Here I present: “Hemophagocytic Lymphohistiocytosis”, Victor McKusick, Mendelian Inheritance in Man’, 1966. (HLH) 噬血細胞性淋巴組織細胞增生症。 icd10=D76.1
INTRODUCTION.
Hemophagocytic lymphohistiocytosis (HLH), is an autosomal recessive disorder characterized by massive infiltration of several organs by activated lymphocytes & macrophages. The clinical features of the disease include fever, hepatosplenomegaly, cytopenia, and less frequently central nervous system involvement. HLH, the familial form of the disease, first episodes occur mostly during infancy, with a rapidly fatal outcome if untreated. Diagnostic criteria also include low fibrinogen and high triglyceride and ferritin levels. Chemoimmunotherapy based on corticosteroids, epipodophyllotoxins, and cyclosporin succeeds in controlling the disease in the majority of patients, although remission is rarely obtained.
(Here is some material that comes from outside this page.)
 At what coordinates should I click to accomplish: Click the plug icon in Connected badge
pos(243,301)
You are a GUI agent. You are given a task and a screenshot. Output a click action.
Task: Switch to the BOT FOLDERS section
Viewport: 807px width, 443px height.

Most patients suffer an early death unless they are treated by hematopoietic stem cell transplantation.
There is evidence that hemophagocytic lymphohistiocytosis (HLH) is caused by mutation in familial hemophagocytic lymphohistiocytosistype-1 (FHL1) gene encoded on cytogenetic location 9q21.31 and genomic coordinate 9:78,500,001.